It happened more than 2,000 miles away, but even here we felt the Boston Marathon bombings.
John Grant from the northeast side is unemployed
How closely did you follow media coverage of the Boston Marathon bombings? Relatively closely, because I felt like I wanted closure. And you couldn't really avoid it; all the channels had coverage, and I always watch the news.
What's the most powerful emotion you felt? Sadness, for the people killed and injured, plus anger, that someone would do that.
What's one lesson we can take away from what happened there? Be observant. If someone sets something down and walks away, just be aware. And don't wait for a disaster to care about other people; be a nice person.
Does this cause you renewed worry about terrorism? Not really, but it does kind of open your eyes. It could be anywhere, even before this happened.
Cory Sorensen from Golden is in early childhood development
Did you follow the media coverage of the Boston Marathon bombings? I heard the news and I kept my ears open, but I didn't really research it.

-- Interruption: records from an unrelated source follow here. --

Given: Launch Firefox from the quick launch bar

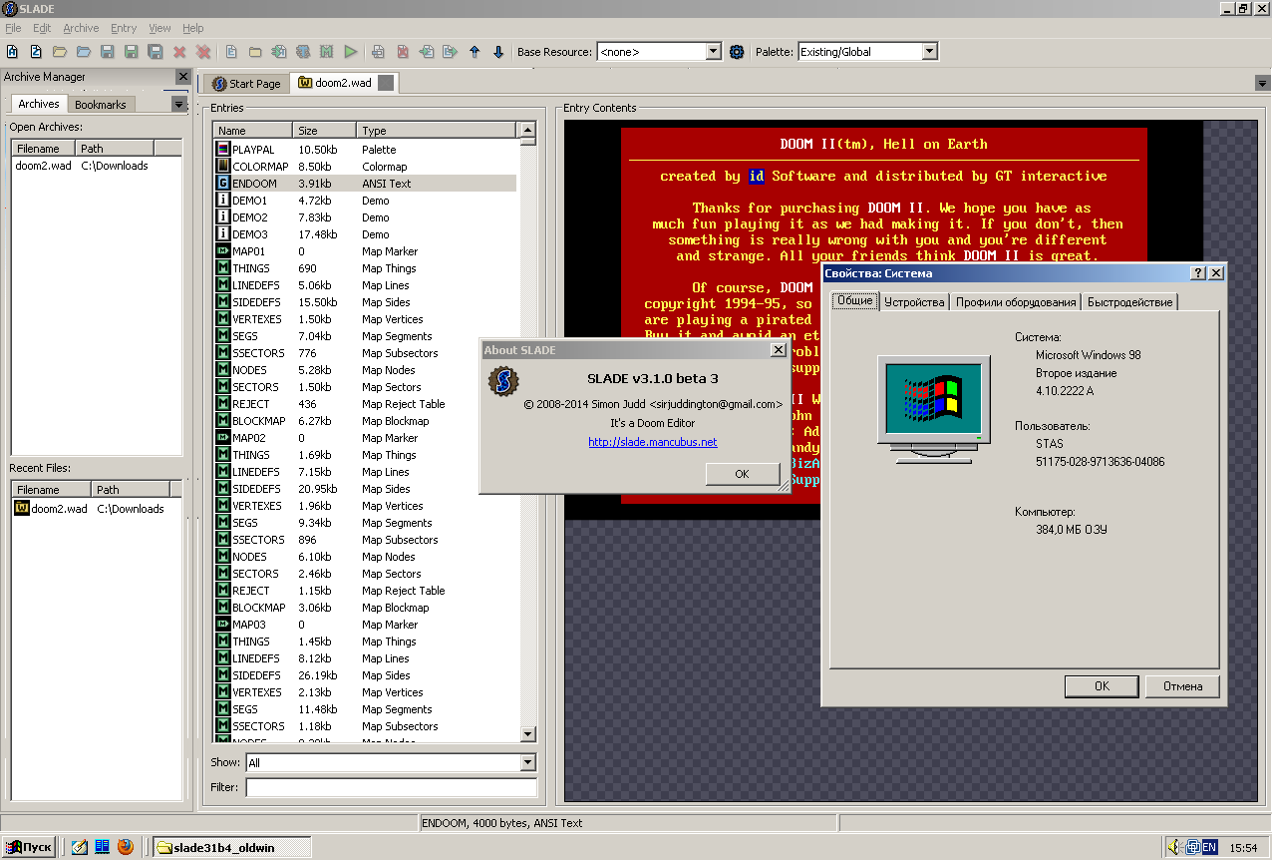Looking at the screenshot, I should [x=125, y=847].
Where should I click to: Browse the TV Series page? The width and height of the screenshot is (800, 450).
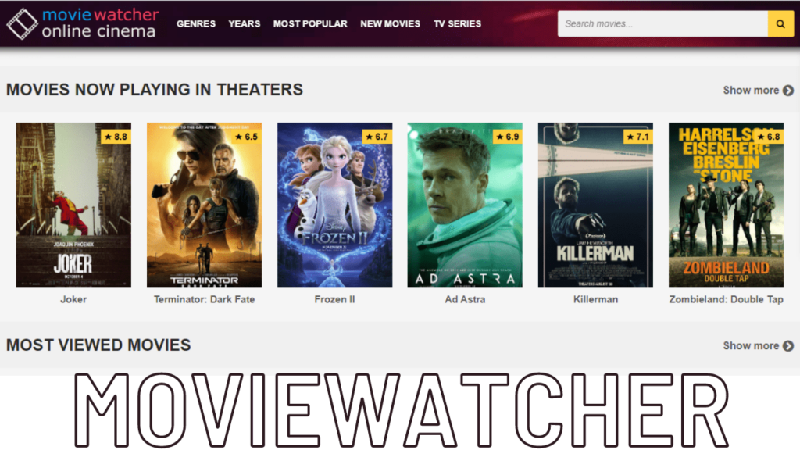[458, 23]
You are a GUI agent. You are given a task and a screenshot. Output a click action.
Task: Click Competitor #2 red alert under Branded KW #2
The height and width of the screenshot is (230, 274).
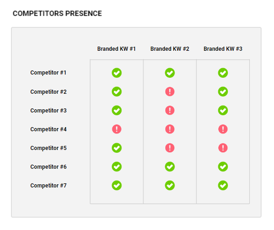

What's the most powerful emotion you felt? I felt it in my heart. Not so much fear, but sadness. I had a strong heart reaction.
What's one lesson we can learn from what happened? It's amazing what brings us together. And from a child-development perspective, it seems the suspects were missing something, maybe a secure attachment. I see it as a neurosis, or acting out. This is a chance for us to learn where this is coming from.
Do you worry more about terrorism now? No. I've personally adopted a sect of Islam called Sufism. It's about opening the heart and surrendering to what I call God, or Allah, because it encompasses all.
Patty Roseman from the central area is an operator
How closely did you follow the coverage of the Boston Marathon Bombings? Very closely. I followed it on the Internet and watched the TV coverage after work.
What's the most powerful emotion you felt? Anger. Just total anger, and then compassion for the victims.
What's one lesson we can take away from what happened there? It was nice to see how everyone came together, to help each other, no matter what. I'm hoping this will teach people how to be nicer.
Did it cause you to worry more about terrorism? Not so much. I try not to focus on that. I see it as two lost kids with broken minds.
What would you say to the suspect who's now in custody? I'd ask him why. What did you get out of it? Why take innocent lives?